Georges Tony Stoll

Tombé – 2003

Je viens de me réveiller, je ne sais pas combien de temps j’ai dormi, je ne me souviens de rien. Je comprends que je suis collé à un mur. Mes fesses sont collées à la paroi de ce mur qui est granuleuse, du parpaing je crois, et ma peau a mal. La colle que quelqu’un a dû utiliser, car quelqu’un, un homme a dû vouloir me voir ainsi, suspendu à ce mur par les fesses, le torse penché en avant, les jambes écartées, les pieds en l’air, cette colle donc irrite ma peau, la brûle un tant soit peu, mais fonctionne, une vraie colle forte, je tiens bien – je pense tout à coup à une publicité qui vantait ce genre de produit indéfectible et qui montrait un homme collé par les pieds à un  plafond , la tête en bas ; lui était habillé et moi, je suis collé à un mur et nu.

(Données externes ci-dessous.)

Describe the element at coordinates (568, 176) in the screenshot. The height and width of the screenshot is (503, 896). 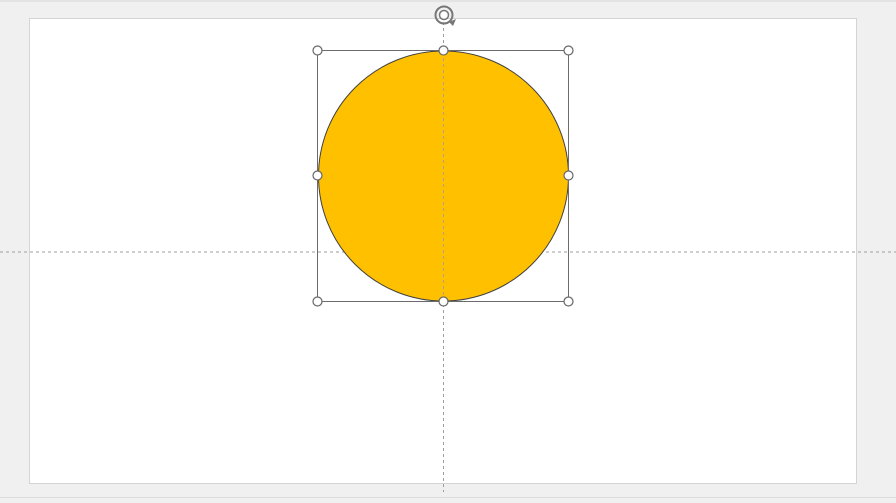
I see `resize-handle-middle-right` at that location.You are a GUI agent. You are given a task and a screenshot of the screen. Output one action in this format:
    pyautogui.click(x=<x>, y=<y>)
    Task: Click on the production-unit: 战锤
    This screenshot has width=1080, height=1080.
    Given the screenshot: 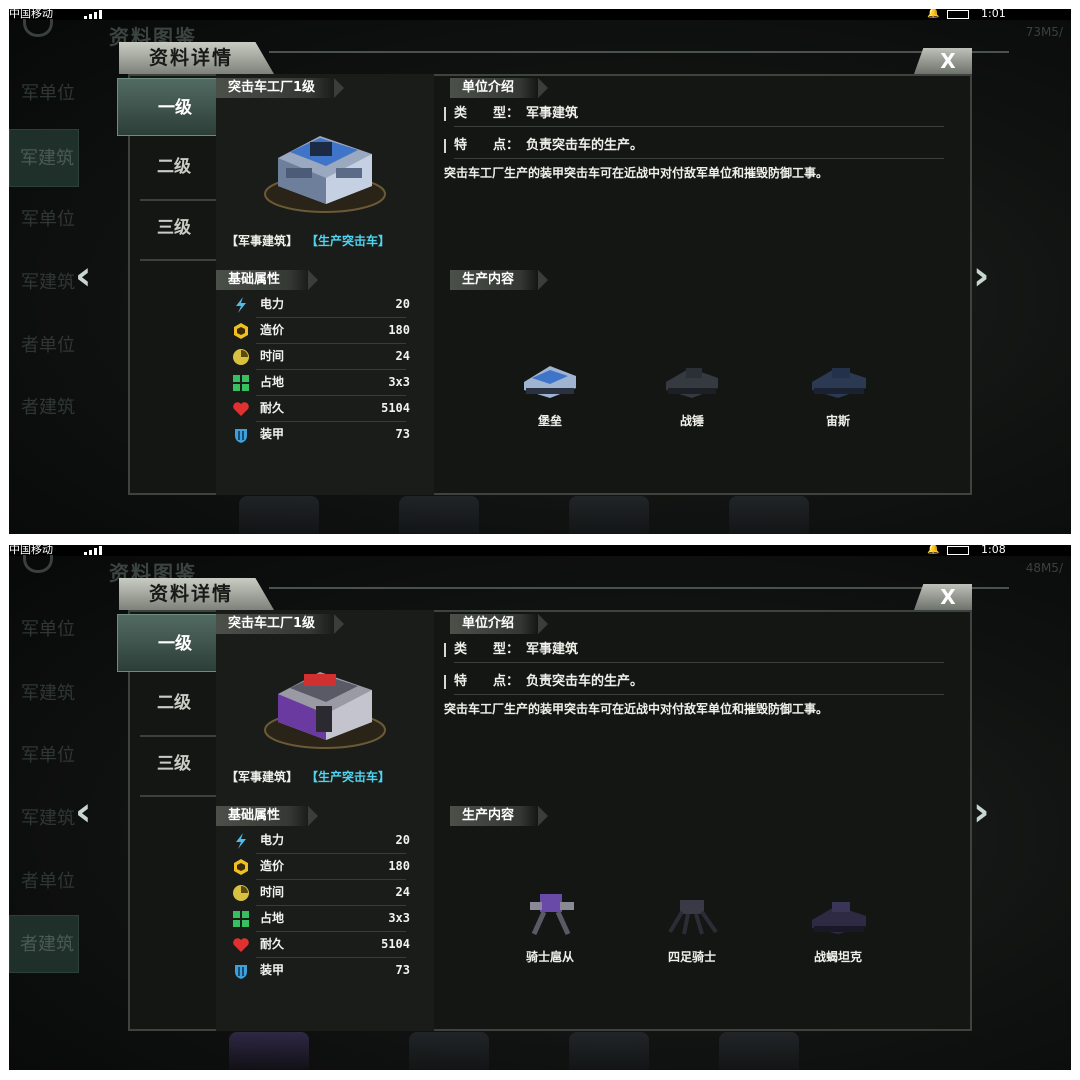 What is the action you would take?
    pyautogui.click(x=692, y=390)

Je suis surpris, vaguement effrayé et je souris. La situation est farfelue et a l’air de me convenir, me divertir en m’offrant une autre perspective de ce que mon corps et moi-même pouvons représenter. Et puis,  ma queue est raide. Je bande donc, exposé ainsi en hauteur. Je dis vaguement effrayé parce qu’au fond de moi, je ne suis pas si étonné de me retrouver dans la situation d’un homme qui est exhibé comme une statue, possiblement remarqué, admiré, et pourquoi pas à vendre. J’ai le désir et l’habitude de plonger tout entier dans des occupations qui pourraient paraître à d’autres incroyables, voire dangereuses. Et souvent lorsque le sexe est l’enjeu principal, surtout infernal, ce qui comble ma sensibilité toujours attentive au moindre phénomène – je pourrais me mettre à faire la liste d’exemples de ce genre d’ébats voluptueux, mais je n’en ai pas envie tout à coup, ou alors, je me retiens.

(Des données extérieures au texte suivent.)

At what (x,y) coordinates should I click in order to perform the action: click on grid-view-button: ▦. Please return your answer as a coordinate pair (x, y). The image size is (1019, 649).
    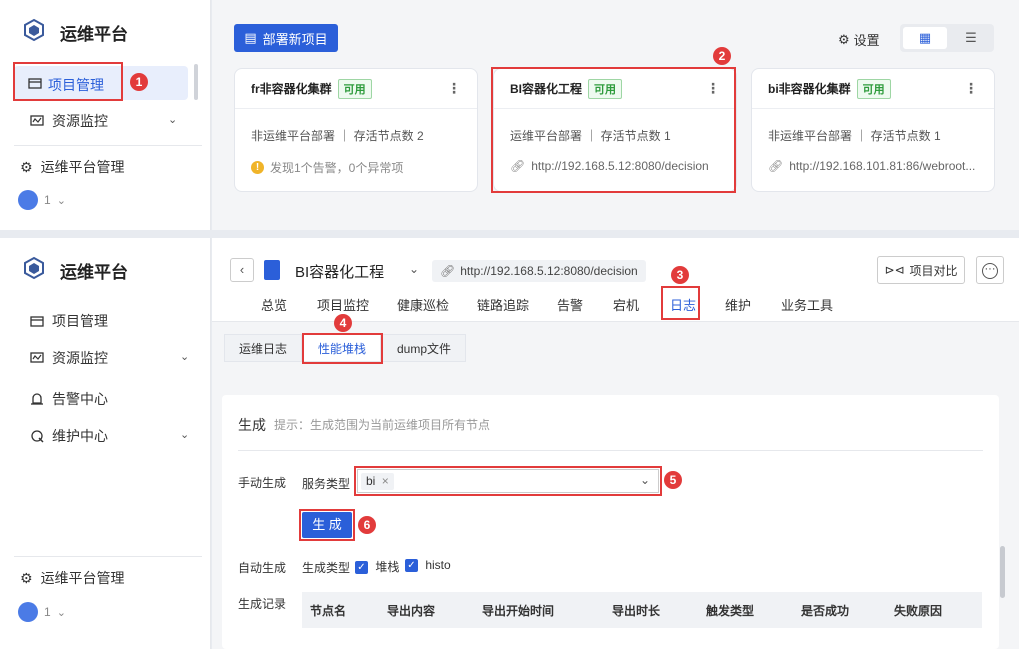
    Looking at the image, I should click on (925, 38).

Je m’ennuie un peu. Ëtre collé à un mur, bandant et seul, n’est pas si excitant. Je devrais me mettre à me branler – je le fais souvent quand mon esprit est lourd –, mais bizarrement, je n’en éprouve pas le besoin. Non que j’ai une quelconque crainte d’être surpris, peut-être par celui qui a fait de moi cette chose à vendre – s’il me surveille, il doit espérer que je me mette à m’astiquer, le salaud –, non, pas envie de m’alléger. Je me demande combien je dois valoir, un certain prix quand même, et je suis assez intrigué par l’idée de rencontrer un amateur à l’allure peut-être aussi étrange, un explorateur de terres inconnues, un avaleur de curiosités – de cela, j’en suis sûr, je suis une curiosité…

L’homme, suspendu par les fesses à ce mur vient de tomber. Comme il était exposé à une certaine hauteur, on a pu assister à la démonstration d’un joli flip, parfaitement réalisé – peut-être cet homme est ce genre de sportifs qui ne font que s’envoler avec élégance avant de disparaître dans les profondeurs irréelles d’un bassin bleuté. Lui est tombé à plat sur le sol, près d’une table qui se trouve là. Il garde la même position qu’il tenait collé au mur, il ne remue pas, il ne souffre pas. On peut remarquer la saleté grise qui recouvre la plante de ses pieds, cet homme a dû venir de loin avant de se laisser exposer sur ce mur, un étranger remarqué par la force calme de ce corps maintenant abandonné.  La lumière est claire, un lieu parfait pour une éternité annoncée.